Dimerization interface of osteoprotegerin revealed by hydrogen-deuterium exchange mass spectrometry.
J Biol Chem
; 293(45): 17523-17535, 2018 11 09.
Article
em En
| MEDLINE
| ID: mdl-30254073
ABSTRACT
Previous structural studies of osteoprotegerin (OPG), a crucial negative regulator of bone remodeling and osteoclastogenesis, were mostly limited to the N-terminal ligand-binding domains. It is now known that the three C-terminal domains of OPG also play essential roles in its function by mediating OPG dimerization, OPG-heparan sulfate (HS) interactions, and formation of the OPG-HS-receptor activator of nuclear factor κB ligand (RANKL) ternary complex. Employing hydrogen-deuterium exchange MS methods, here we investigated the structure of full-length OPG in complex with HS or RANKL in solution. Our data revealed two noteworthy aspects of the OPG structure.

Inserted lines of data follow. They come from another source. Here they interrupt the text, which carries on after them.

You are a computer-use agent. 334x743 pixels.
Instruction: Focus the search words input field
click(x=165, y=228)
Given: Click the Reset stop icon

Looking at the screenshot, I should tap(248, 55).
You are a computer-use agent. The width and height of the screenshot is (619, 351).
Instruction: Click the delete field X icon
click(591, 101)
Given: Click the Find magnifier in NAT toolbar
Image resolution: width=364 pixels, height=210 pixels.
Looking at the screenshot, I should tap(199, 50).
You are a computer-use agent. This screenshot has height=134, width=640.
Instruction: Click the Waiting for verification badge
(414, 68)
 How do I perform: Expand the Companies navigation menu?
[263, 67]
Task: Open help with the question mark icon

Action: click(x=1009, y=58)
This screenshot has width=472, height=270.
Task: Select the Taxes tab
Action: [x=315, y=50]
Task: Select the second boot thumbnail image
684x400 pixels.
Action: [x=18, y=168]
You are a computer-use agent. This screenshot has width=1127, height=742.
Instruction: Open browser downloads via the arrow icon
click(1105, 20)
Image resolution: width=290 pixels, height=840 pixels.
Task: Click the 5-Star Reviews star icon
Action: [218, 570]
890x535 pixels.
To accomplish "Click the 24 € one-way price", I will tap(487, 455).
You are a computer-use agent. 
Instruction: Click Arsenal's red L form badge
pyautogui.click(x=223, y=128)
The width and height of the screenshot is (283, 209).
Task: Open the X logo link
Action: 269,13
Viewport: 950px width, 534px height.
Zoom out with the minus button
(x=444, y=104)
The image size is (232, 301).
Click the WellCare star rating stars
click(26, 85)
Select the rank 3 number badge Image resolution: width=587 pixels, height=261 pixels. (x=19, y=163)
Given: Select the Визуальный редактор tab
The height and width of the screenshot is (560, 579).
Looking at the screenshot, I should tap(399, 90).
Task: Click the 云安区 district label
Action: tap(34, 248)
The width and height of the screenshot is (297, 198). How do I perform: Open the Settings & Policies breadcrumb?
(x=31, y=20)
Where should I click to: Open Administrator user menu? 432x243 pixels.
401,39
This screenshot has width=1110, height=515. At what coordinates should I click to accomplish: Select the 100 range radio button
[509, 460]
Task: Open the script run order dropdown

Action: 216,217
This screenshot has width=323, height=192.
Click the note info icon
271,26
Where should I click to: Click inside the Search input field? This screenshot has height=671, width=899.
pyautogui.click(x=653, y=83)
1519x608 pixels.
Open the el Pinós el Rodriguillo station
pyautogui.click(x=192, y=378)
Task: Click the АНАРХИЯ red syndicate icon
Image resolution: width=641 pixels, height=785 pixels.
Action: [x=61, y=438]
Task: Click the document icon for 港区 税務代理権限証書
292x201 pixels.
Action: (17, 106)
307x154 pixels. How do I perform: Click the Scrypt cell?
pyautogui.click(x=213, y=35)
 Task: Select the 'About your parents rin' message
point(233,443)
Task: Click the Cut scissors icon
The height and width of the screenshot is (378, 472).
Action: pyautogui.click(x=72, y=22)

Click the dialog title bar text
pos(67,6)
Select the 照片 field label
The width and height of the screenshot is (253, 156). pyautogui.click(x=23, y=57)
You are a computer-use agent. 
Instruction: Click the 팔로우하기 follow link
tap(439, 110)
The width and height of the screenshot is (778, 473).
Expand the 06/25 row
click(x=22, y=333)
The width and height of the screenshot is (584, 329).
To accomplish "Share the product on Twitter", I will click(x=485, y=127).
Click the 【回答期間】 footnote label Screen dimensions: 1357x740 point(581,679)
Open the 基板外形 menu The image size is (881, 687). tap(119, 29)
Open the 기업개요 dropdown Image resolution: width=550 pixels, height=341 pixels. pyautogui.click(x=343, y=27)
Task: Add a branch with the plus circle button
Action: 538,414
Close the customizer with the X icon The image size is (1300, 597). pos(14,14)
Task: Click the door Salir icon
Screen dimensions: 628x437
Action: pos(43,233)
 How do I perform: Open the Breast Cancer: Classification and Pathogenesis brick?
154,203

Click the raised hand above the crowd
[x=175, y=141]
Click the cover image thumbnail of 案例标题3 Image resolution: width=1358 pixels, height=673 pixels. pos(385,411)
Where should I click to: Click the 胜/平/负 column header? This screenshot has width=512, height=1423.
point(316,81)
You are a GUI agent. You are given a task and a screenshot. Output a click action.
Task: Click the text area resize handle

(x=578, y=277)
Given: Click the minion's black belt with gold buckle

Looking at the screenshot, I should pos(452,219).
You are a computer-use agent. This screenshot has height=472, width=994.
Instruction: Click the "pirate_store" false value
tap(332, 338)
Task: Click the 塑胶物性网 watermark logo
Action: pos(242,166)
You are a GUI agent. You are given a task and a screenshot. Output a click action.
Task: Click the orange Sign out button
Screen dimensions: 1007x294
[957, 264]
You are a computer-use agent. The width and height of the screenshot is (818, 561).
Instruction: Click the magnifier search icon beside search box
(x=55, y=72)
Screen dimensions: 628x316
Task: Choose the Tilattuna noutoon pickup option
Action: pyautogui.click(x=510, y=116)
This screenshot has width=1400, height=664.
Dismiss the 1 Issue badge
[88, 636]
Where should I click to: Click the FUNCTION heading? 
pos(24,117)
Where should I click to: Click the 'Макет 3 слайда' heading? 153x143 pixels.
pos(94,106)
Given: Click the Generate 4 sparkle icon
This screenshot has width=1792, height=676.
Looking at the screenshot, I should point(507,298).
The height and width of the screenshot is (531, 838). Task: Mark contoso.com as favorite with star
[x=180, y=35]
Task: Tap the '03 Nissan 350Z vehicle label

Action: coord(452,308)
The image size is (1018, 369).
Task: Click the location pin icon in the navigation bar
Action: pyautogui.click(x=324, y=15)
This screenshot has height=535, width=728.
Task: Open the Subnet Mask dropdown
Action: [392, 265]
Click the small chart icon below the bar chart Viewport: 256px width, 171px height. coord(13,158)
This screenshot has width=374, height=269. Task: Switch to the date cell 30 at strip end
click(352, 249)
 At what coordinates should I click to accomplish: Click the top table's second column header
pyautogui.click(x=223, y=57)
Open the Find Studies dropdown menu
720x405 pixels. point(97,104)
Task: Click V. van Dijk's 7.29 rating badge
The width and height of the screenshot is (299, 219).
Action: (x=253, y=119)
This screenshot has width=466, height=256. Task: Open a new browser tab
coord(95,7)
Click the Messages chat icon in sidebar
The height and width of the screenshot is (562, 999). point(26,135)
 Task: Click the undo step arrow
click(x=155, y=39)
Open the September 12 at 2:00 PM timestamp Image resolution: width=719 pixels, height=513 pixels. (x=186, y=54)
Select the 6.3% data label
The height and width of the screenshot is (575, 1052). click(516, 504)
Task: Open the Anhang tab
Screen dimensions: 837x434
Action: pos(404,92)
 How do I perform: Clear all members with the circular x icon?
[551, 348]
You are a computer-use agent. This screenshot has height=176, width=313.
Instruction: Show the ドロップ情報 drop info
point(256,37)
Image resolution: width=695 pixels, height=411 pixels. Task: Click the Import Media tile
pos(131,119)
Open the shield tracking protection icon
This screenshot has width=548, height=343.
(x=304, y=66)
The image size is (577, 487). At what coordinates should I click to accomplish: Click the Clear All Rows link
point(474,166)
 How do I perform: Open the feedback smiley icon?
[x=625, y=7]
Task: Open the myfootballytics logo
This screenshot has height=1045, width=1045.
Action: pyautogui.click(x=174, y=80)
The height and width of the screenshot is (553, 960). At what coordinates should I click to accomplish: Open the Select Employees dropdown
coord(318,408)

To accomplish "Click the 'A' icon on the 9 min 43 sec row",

First, we found that the interconnection between the N- and C-terminal domains is much more rigid than previously thought, possibly because of hydrophobic interactions between the fourth cysteine-rich domain and the first death domain. Second, we observed that two hydrophobic clusters located in two separate C-terminal domains directly contribute to OPG dimerization, likely by forming a hydrophobic dimerization interface. Aided by site-directed mutagenesis, we further demonstrated that an intact dimerization interface is essential for the biological activity of OPG. Our study represents an important step toward deciphering the structure-function relationship of the full-length OPG protein.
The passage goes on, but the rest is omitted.